SEAN C. GALLAGHER, A.J.:
Qasim Adl1 appeals from the judgment of conviction entered by the
trial court. Upon review, we affirm.
1 We note that appellant’s brief identifies appellant’s name as “Qasim Abdul Adl.” On July 20, 2021, Adl was charged under a four-count indictment
with aggravated murder, murder, felonious assault, and having weapons while
under disability. Counts 1 through 3 included one- and three-year firearm
specifications. Adl executed a jury waiver on Count 4, having weapons while under
disability.
The case proceeded to trial. The state called 13 witnesses to testify.
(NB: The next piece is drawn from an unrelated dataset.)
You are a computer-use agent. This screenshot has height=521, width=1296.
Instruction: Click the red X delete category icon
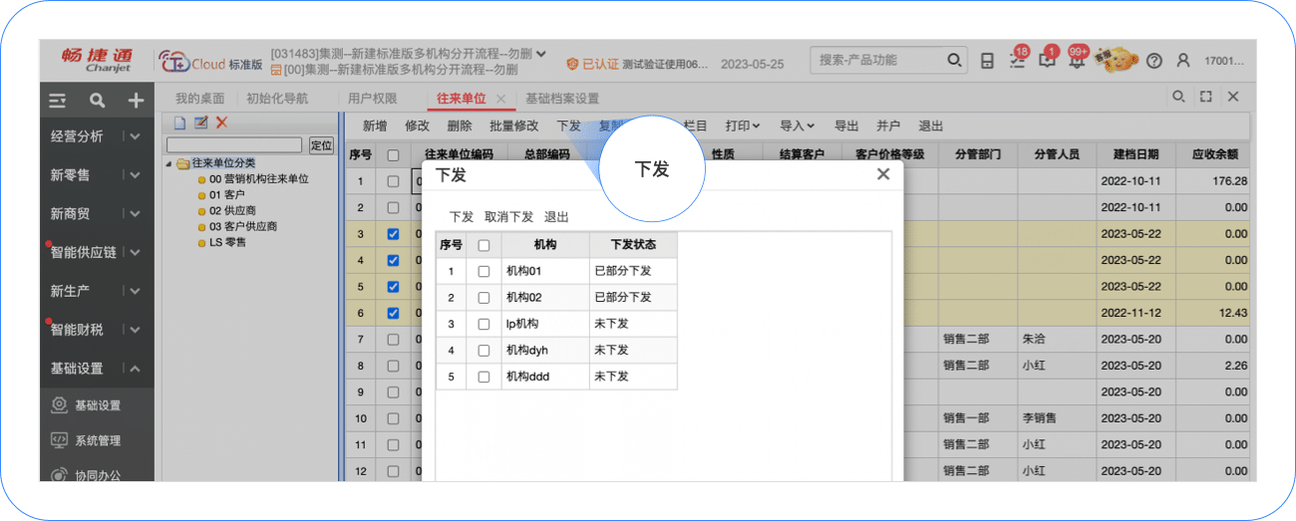tap(221, 123)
The testimony reflects that during the early morning of July 5, 2020, Terrance
Nelson left his apartment around 2:00 a.m. and was the victim of a homicide.
Nelson’s girlfriend, who was in her and the victim’s nearby apartment, testified that
she heard male and female voices arguing outside the apartment window and, 10 to
15 minutes later, she heard at least five to six gunshots. A neighbor testified that she
was awoken by gunshots and heard a male state “please don’t shoot me.”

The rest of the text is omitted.